Aaron Burr (#110) was contemporaneous with Alexander Hamilton. Unlike Hamilton, Burr was both a natural politician (Hamilton was not) and an inveterate rent-seeker, using his various political offices for personal gain (Hamilton was not this, either). Burr became a land speculator, his greatest gamble being the plot with James Wilkinson to create a new country – with Burr being the Grand Poo-Ba – out of Thomas Jefferson’s Louisiana Purchase. When that failed, he then tried the same thing with Spanish Texas. If either of these efforts was successful, Burr would have become very wealthy out of repurposing a larger real estate asset. People do the same thing now when they buy an office building and convert it into office condominiums.

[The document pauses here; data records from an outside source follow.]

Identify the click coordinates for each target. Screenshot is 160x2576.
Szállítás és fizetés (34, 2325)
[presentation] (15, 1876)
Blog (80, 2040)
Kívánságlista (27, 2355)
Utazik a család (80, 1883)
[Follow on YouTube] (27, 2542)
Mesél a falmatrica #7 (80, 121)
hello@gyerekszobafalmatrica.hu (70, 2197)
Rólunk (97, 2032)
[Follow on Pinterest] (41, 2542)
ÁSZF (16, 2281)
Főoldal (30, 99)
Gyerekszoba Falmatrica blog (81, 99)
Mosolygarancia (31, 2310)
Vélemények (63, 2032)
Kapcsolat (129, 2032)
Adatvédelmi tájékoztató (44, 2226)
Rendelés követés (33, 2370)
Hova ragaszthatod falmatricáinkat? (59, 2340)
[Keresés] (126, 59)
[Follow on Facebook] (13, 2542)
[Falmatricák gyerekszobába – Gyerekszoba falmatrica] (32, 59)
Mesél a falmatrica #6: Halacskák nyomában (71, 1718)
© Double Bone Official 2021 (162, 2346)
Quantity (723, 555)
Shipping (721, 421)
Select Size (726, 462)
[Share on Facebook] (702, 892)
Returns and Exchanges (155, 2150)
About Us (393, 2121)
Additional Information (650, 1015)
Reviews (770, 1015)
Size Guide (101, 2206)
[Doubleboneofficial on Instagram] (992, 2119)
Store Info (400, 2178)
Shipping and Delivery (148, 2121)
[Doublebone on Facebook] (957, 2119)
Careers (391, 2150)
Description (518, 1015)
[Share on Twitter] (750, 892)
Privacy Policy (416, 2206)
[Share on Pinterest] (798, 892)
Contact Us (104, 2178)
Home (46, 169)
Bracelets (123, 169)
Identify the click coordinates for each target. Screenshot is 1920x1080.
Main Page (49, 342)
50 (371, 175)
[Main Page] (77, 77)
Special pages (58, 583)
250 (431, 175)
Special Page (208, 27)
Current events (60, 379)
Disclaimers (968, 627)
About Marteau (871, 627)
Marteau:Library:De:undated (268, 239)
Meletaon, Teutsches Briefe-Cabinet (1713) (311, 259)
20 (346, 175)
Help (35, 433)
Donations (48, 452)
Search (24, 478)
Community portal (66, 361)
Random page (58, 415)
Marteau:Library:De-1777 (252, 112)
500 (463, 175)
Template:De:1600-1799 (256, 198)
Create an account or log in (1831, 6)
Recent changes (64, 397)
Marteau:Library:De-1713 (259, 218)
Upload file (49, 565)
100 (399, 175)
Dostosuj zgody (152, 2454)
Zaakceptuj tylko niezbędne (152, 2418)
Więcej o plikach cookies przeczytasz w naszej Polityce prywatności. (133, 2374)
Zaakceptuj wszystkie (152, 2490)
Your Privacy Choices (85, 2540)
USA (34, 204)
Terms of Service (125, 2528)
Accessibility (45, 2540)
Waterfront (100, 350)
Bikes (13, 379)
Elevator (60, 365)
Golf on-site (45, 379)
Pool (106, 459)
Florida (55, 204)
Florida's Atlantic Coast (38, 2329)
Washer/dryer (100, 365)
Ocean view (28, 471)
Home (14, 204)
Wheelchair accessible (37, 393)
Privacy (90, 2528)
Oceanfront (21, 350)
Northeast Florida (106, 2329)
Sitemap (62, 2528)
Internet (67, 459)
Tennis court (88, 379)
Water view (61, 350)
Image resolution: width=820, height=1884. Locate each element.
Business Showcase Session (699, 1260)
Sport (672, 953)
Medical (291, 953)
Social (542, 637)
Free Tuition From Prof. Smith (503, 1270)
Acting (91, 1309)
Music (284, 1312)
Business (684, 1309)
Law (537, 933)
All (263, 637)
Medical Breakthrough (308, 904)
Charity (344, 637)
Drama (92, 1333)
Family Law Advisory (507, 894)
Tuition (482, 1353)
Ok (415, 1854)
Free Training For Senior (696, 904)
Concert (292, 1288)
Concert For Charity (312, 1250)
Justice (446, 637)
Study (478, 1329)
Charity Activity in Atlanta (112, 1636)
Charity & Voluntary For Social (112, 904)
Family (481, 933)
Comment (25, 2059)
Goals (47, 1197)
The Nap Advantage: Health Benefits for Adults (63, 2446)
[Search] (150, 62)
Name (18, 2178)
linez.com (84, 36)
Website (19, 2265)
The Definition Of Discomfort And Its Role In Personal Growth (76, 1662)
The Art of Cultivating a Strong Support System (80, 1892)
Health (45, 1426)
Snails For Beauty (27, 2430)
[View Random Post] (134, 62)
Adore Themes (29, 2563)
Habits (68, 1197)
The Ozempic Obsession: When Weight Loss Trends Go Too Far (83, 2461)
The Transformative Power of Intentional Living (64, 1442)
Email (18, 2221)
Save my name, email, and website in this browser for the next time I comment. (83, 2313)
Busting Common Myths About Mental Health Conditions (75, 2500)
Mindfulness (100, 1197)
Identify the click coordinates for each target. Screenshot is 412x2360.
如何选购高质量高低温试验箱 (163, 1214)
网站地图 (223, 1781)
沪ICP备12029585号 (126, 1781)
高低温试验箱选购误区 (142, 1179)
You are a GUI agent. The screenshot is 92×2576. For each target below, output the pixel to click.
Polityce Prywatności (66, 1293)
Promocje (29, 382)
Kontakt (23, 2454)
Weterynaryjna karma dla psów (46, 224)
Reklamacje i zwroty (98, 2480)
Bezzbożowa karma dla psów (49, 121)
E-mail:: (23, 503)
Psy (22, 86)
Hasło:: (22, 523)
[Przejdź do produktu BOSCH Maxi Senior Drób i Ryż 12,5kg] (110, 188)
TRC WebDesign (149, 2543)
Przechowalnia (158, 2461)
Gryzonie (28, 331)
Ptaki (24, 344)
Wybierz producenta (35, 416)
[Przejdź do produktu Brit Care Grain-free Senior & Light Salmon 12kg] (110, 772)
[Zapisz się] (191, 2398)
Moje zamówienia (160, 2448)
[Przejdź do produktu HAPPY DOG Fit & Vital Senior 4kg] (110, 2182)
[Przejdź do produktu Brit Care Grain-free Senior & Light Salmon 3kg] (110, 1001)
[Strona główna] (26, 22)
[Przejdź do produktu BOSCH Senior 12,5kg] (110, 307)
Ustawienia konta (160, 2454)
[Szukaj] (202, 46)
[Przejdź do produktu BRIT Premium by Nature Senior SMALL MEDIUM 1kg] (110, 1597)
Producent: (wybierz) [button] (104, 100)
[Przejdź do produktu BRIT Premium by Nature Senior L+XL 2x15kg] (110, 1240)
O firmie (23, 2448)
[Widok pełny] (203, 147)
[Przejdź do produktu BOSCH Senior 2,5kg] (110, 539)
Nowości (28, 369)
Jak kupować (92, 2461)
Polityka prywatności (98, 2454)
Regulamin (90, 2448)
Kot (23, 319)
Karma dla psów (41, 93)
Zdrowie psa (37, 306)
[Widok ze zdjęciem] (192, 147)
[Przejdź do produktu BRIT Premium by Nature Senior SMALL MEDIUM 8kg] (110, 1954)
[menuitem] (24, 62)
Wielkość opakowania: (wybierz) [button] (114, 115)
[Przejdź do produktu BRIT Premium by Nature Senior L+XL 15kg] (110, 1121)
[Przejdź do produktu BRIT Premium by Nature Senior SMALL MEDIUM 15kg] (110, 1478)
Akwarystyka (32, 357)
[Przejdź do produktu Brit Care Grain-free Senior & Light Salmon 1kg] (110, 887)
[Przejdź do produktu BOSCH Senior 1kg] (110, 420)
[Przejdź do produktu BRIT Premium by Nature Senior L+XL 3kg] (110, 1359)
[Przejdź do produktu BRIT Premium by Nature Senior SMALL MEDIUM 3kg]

In #111 we saw Bridget “Biddy” Mason, a former slave, make her first real estate purchase, an empty lot, at the age of 48. She paid $250 (then-money). Biddy continued to invest in unimproved lots at the edge of the Central Business District (CBD). She then waited for urban growth to catch up with her. In effect, she made time her friend, and it worked out reasonably well.  At her death in 1891, after an investment career of only 25 years, she had turned that original $250 into about $300,000 in then-money. That would be $8,700,000 today, adjusted for inflation.  Benefiting from time is pretty much what people do when they buy an income producing property and later refinance to buy yet another income producing property.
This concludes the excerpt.